> Table of Contents > Multiple Sclerosis
Multiple Sclerosis
Adam W. Kowalski, MD
Vernon Wheeler, MD, FAAFP
image BASICS
  • An autoinflammatory disease causing demyelination, neuronal loss, and scarring within the white matter of the brain and spinal cord.
  • Four recognized forms of multiple sclerosis (MS) (1):
    • Relapsing-remitting multiple sclerosis (RRMS): episodic flare-ups occurring over days to weeks between periods of neurologic stability. During attacks, new symptoms may present, whereas previous symptoms may worsen. Complete recovery or residual deficits may ensue following each bout.

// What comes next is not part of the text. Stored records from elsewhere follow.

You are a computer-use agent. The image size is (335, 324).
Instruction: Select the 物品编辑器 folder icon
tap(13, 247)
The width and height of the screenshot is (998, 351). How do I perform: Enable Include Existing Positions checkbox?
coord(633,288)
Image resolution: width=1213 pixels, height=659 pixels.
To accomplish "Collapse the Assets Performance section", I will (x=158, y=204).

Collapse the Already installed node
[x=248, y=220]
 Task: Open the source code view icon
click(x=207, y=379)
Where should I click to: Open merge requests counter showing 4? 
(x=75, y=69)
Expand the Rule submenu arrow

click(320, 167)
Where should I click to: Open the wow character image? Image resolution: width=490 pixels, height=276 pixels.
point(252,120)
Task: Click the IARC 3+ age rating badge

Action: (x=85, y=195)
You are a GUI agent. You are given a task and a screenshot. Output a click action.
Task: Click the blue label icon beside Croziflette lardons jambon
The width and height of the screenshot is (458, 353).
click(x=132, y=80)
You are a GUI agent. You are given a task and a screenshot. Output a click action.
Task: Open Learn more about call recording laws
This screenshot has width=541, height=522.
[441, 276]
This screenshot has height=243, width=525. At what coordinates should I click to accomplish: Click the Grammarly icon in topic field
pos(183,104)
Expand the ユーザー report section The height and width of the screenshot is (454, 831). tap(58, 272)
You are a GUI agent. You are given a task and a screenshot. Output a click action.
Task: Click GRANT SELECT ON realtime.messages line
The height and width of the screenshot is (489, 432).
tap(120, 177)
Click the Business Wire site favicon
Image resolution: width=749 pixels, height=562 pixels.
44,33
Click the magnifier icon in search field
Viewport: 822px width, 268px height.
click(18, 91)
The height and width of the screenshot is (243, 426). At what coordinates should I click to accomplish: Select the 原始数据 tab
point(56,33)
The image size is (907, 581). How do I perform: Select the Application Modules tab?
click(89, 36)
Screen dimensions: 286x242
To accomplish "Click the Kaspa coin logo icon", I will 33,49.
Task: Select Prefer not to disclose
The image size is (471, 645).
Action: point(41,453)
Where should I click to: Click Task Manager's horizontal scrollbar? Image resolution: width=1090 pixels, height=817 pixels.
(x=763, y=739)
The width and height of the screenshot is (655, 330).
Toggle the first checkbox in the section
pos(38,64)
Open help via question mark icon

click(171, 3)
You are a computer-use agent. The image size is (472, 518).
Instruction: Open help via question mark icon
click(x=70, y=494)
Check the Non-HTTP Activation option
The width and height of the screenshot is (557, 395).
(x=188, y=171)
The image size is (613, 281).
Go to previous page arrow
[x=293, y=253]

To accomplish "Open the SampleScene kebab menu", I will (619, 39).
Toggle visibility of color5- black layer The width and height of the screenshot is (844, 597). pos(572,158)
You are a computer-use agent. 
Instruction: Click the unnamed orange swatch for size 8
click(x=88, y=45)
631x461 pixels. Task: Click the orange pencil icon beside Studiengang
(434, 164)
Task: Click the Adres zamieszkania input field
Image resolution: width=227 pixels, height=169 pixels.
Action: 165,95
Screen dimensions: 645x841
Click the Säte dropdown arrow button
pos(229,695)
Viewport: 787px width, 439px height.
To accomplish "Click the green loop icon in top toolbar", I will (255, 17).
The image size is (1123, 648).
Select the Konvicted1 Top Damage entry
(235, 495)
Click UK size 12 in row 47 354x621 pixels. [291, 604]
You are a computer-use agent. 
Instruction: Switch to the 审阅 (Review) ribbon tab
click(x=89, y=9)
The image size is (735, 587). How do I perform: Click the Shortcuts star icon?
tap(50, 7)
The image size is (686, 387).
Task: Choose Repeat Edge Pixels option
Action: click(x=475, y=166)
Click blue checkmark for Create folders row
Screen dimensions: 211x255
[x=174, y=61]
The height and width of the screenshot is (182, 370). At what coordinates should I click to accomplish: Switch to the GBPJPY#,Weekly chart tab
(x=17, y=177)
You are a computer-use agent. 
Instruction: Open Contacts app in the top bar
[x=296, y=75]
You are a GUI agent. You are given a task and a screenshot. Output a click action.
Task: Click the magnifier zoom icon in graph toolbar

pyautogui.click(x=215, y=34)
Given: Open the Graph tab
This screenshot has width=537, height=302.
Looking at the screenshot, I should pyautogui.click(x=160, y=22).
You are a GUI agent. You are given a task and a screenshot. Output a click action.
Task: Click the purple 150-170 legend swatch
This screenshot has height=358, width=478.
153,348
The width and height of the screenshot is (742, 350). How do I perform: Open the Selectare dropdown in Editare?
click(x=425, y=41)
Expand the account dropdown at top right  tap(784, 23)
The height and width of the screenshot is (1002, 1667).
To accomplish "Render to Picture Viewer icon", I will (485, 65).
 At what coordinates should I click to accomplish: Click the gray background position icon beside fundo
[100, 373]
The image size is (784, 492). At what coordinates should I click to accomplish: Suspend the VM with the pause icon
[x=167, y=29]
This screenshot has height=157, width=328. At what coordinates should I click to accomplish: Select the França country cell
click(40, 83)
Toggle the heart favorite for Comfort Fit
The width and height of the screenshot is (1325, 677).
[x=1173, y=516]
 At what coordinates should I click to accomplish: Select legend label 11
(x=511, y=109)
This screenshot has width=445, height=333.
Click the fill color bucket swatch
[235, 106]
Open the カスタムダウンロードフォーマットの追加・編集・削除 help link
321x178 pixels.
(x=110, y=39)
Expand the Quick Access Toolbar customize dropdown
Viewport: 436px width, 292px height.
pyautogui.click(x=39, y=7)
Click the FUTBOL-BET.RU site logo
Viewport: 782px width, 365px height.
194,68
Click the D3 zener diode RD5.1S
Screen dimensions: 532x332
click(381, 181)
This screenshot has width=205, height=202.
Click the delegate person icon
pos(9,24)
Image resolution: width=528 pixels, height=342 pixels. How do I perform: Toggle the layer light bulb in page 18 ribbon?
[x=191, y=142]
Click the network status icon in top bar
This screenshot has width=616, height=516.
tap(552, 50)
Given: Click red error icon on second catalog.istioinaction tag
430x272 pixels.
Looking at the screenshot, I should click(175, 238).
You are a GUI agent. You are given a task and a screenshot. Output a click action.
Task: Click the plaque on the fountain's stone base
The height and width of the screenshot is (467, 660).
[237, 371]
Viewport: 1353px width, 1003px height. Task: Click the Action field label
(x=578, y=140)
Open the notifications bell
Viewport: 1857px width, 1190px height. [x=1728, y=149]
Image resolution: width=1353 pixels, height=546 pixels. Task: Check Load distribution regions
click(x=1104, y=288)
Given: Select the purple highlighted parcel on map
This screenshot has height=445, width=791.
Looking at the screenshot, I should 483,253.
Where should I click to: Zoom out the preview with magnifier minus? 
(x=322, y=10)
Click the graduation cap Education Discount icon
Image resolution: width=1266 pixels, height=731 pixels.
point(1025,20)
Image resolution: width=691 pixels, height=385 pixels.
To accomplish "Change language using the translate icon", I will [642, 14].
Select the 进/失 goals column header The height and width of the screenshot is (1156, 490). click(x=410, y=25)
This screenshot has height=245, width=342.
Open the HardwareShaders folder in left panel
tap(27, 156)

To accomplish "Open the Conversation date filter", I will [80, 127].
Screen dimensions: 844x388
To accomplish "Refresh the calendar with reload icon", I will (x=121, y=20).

    • Secondary progressive multiple sclerosis (SPMS): beginning as RRMS, progressive deterioration of neurologic function ensues; not associated with attacks, (progression may continue or halt). ˜2% risk per year of RRMS becoming SPMS
    • Primary progressive multiple sclerosis (PPMS): steady decline of neurologic function from onset of disease without episodic flares
    • Progressive relapsing multiple sclerosis (PRMS): steady decline of neurologic function from onset of disease with episodic flare-ups
Pregnancy Considerations
  • Most patients experience lower exacerbation rates during pregnancy. Following delivery, the immune system reverts and MS flares become more likely.
  • Breastfeeding does not affect the risk of MS relapse.
  • Relapse during postpartum can be safely treated by IVIG and corticosteroids (2)[C].
  • Age: Peak incidence ages 15 to 45 years, mean age 28 to 31 (slightly earlier in women than men)
  • Gender: Studies suggest F:M between 1.4:1 and 3:1
  • Latitude: Prevalence tends to rise with increasing distance from the equator, although newer data reveals this latitude gradient may be declining (3,4).
  • Women (worldwide): 3.6 cases/100,000 person-years
  • Men (worldwide): 2.0 cases/100,000 person-years
  • United States: ˜350,000 MS patients
  • Worldwide: ˜2,500,000 MS patients
  • MS lesions: Inflammatory cells, mainly T lymphocytes and macrophages, surround vasculature within the CNS, creating sites of inflammation. These cells then disrupt the blood-brain barrier and infiltrate the surrounding white matter, meanwhile preserving the vessel wall. B lymphocytes, as well as myelin-specific autoantibodies also infiltrate the CNS and cause degeneration of the myelin sheaths.
  • Following demyelination, faster salutatory nerve conduction velocities (impulses jumping between nodes of Ranvier) are replaced with considerably slower continuous nerve velocities.
  • Astrocytes begin to proliferate and cause gliosis.
  • Oligodendrocytes, which have survived, or ones formed from precursor cells, are able to partially remyelinate stripped axons, producing irreversible scars.
  • In each MS lesion, axonal damage may occur, but it is the cumulative axonal loss over time that is responsible for the progressive and irreversible neurologic disability seen in MS patients.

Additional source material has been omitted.